Los burócratas soviéticos tenían un gusto especial por los títulos universitarios. Tanto, que en 1947, establecieron la Academia de ciencias sociales -unidad académica que tenía como misión ofrecer el grado de Doctor en ciencias-. Los aspirantes al doctorado debían ser recomendados por los altos mandos del Partido comunista, y gozaban de condiciones materiales excelentes (cosas inimaginables para el común del pueblo).
En realidad, el nivel académico de los egresados de la academia comunista era muy pobre -verbigracia, P. Nikitin, un supuesto «genio» de la economía, que nunca pudo explicar porque en su país abundaban los tanques, pero faltaban el pan y la leche-. Pero su verdadero objetivo no era cultivar la ciencia, sino escalar en la pirámide del poder.
Penosamente, esa mala costumbre de fabricar «burócratas ilustrados» se extendió por todos los lugares que tuvieron alguna influencia soviética, o en países donde las elites desean posiciones de privilegio, y en ese tipo de barbaridades América latina es un mal ejemplo.
En la actualidad, los temas elegidos por los aspirantes a burócratas ilustrados, ya no son los del marxismo clásico, sino toda aquella artillería progresista que Agustín Laje llama el postmarxismo -una peligrosa mezcla de indigenismo, feminismo, ambientalismo e ideología de género-, y que tiene monopolizadas las facultades de ciencias sociales desde el extremo norte de Canadá hasta el extremo sur de Argentina.
Una vez graduados (ya sea como licenciados, masters o doctores) los burócratas ilustrados empiezan su carrera en el aparato político de nuestros países. Por ejemplo, en Bolivia existen 583.000 empleados públicos y en Argentina (según datos de José Luis Espert) 7 de cada 10 empleos los generó el Estado en sus diferentes niveles. Adicionalmente, estudiantes de carreras como economía, trabajo social, pedagogía y medicina ven al Estado como su lugar natural de trabajo.
¿Cuánto nos cuesta mantener todo ese aparato burocrático?

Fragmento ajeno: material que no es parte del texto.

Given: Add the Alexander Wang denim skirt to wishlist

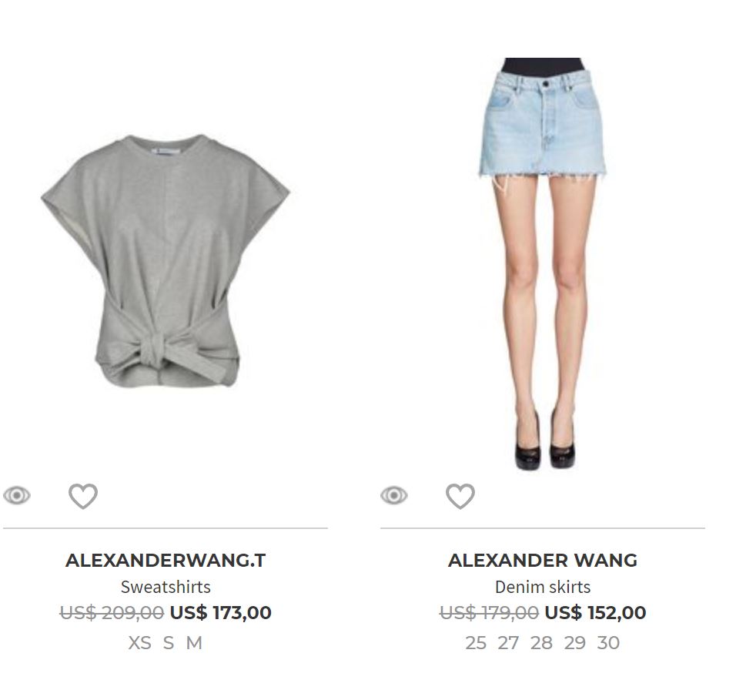Looking at the screenshot, I should (x=460, y=496).
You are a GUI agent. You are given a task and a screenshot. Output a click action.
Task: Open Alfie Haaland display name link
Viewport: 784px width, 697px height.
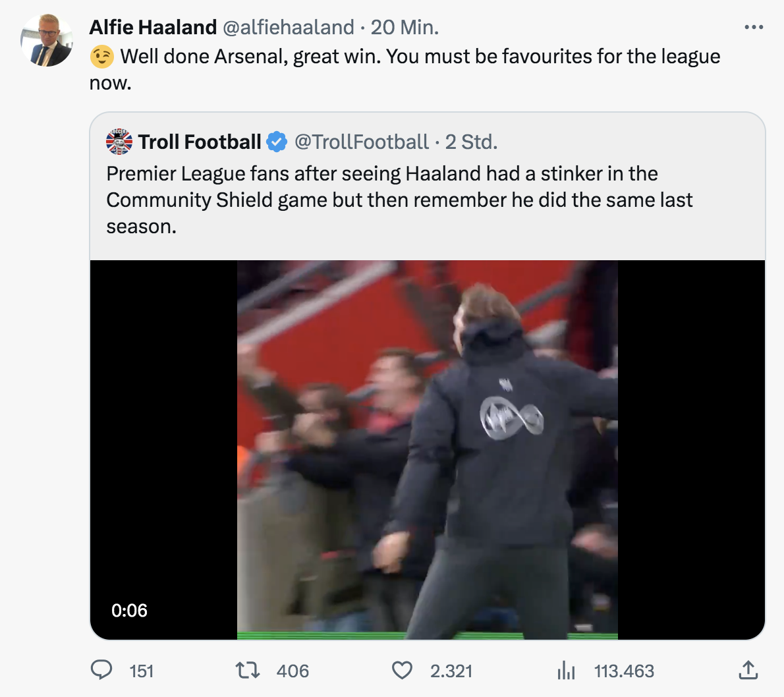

El año 2017, el Banco interamericano de desarrollo presento un informe titulado Mejor gasto para mejores vidas. El trabajo nos muestra que el gasto corriente (sueldos de la burocracia y transferencias directas) de las últimas dos décadas es en promedio un 15% más alto que los gastos en capital. Política que fue sostenida incluso durante la crisis del 2008, aunque la abstención y reducción hubiera sido lo correcto. Por otro lado, con una población que envejece, crecimientos económicos estancados y Estados que funcionan como agencias de empleos, los problemas financieros de la región van en crecimiento.
Pero a la burocracia ilustrada no le importa que un país como Bolivia tenga más de veinte ministerios -cuando debería tener solamente siete-, que seamos uno de los infiernos tributarios de la región y que arrastremos seis años continuos de déficit fiscal. Ellos solamente quieren su espacio en el colectivo de los privilegiados –incluso te dirán que ellos con su eficiencia, van a solucionar esos problemas-.
Penosamente, un país lleno de burócratas es, al mismo tiempo, una nación poco libre y muy pobre. Como se puede observar en el Ranking global de libertad económica, donde ocupamos el puesto 175 de 180 naciones. O el índice Paying Taxes donde figuramos como uno de los peores lugares del mundo para pagar impuestos.
Y esos no son problemas que se solucionen cambiando burócratas, sino con un cambio de sistema político donde prime el libre mercado, el gobierno limitado y la propiedad privada.